The Penguins have the best powerplay in the league this year, and much of that is due to Evgeni Malkin. Malkin is second on the team in powerplay points and first in powerplay goals. Despite the fact that he is a generational talent, he hasn't always been this dominant when the team is up a man. In fact, his powerplay shooting percentage in previous years was downright woeful. That's not really his fault, though. Funky things can happen in hockey.
Let me show you what I mean about Malkin's points and goals. All stats are courtesy of Hockey Analysis.
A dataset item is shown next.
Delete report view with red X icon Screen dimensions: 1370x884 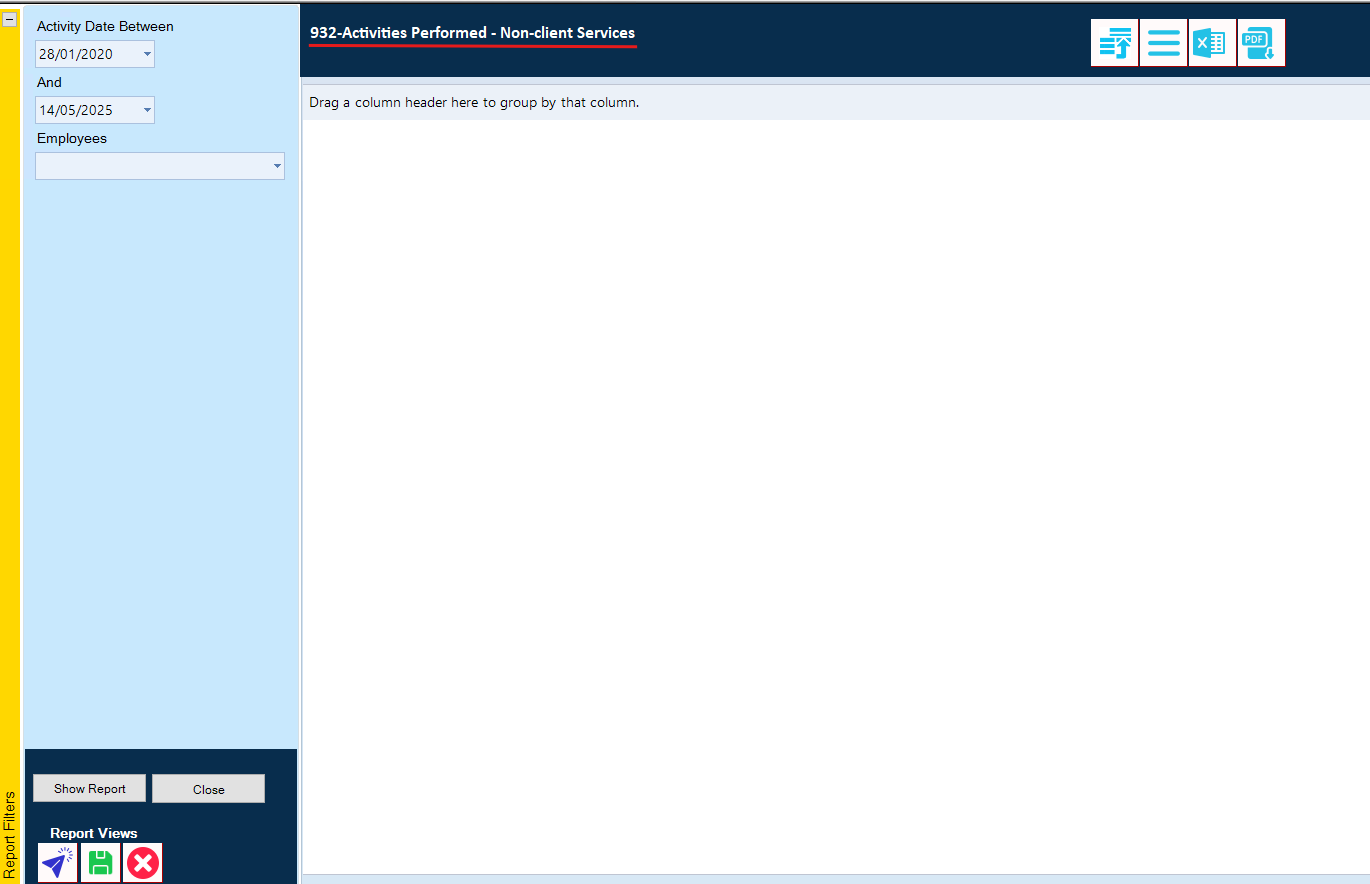click(143, 863)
You can see the big jump that he's experienced this year. One question we should initially ask is whether this is driven by Malkin taking more shots or simply scoring on a higher percentage of his chances. The story seemed to be that with Neal gone, Malkin would keep the puck more for himself, ultimately leading to more goals. Is that true?
Nope. Oddly, Malkin is attempting less shots on the powerplay this year than he has in years past. The reason for his bump in production has been a certifiably insane 30% shooting percentage. That's obviously not sustainable. Once Malkin stops getting as many bounces to go his way, you want him to make it up with more shot attempts.
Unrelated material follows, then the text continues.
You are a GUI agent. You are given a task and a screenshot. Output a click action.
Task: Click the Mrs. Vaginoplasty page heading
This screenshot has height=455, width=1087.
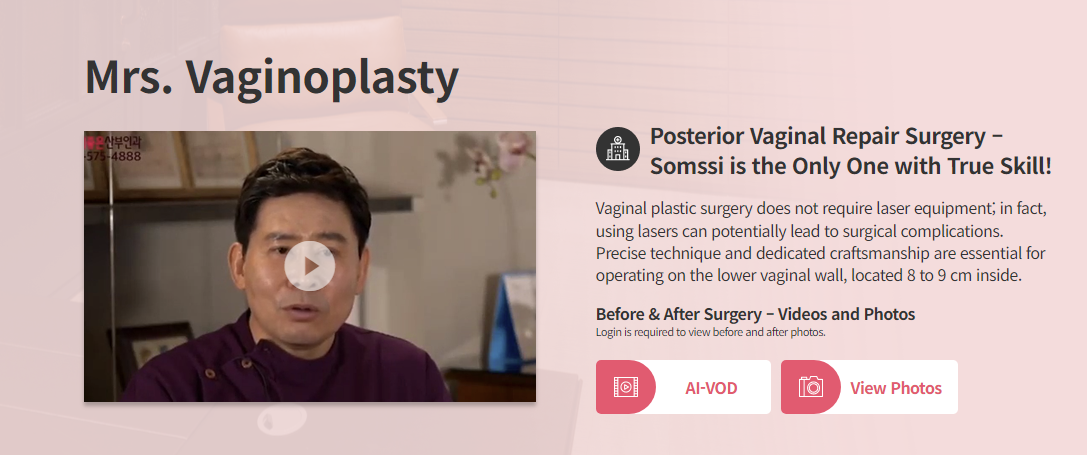272,77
The biggest thing that sticks out to me from that chart is how bad his 5v4 shooting percentage was the last three years. To make this point as saliently as possible, here's a list of players who had a better shooting percentage from 2011-14 at 5v5 than Malkin did during 5v4 play: Chris Neil, Jay McClement, Olli Jokinen, Cody McLeod, Derek Mackenzie, Tuomo Ruutu, RJ Umberger, and Mark Letestu. The list goes on but I'm sure you get the point. Malkin was the victim of some horrendous (mis)fortune on the powerplay the previous three seasons.
One can reasonably wonder though if Malkin is doing anything different this year. Perhaps, for example, he's taking shots closer to the net. I pulled his average shot distance at 5v4 from Behind the Net.
|5v4 Average Shot Distance (feet)
Hockey can be funny, huh? You can see that Malkin is actually taking shots from farther out this year than he has in the past. And yet, even though he's also attempting less overall shots, he nevertheless is scoring at a career pace. It's extremely improbable. But that's hockey.
We don't have to stop at shot distance to see if Malkin is doing anything different. We can look at the graphs over at Sporting Charts to see which portion of the ice Malkin is taking his shots from and how often he does so.
[Note that the shot distance and shooting percentage in these charts is different from what I included in the tables above because these charts include all PP situations, not just 5v4 data]
It doesn't look like Malkin is doing anything special as far as the location of his shots is concerned. Of course the season is young, and with more data we might see a different picture later on regarding how Malkin picks his spots on the ice. But for now, we don't see any evidence that he's systematically generating higher quality scoring chances.
None of this should diminish the fun of watching Malkin on the powerplay this season. It's only an attempt to explain what's behind his uptick in goal-scoring on the man advantage. The bad news is that Malkin's shooting percentage will inevitably come back down to earth as the season wears on. The good news is that he'll still be a generational talent. As long as he (and the rest of the team) start shooting more on the powerplay, they'll easily maintain their rank as an elite powerplay unit.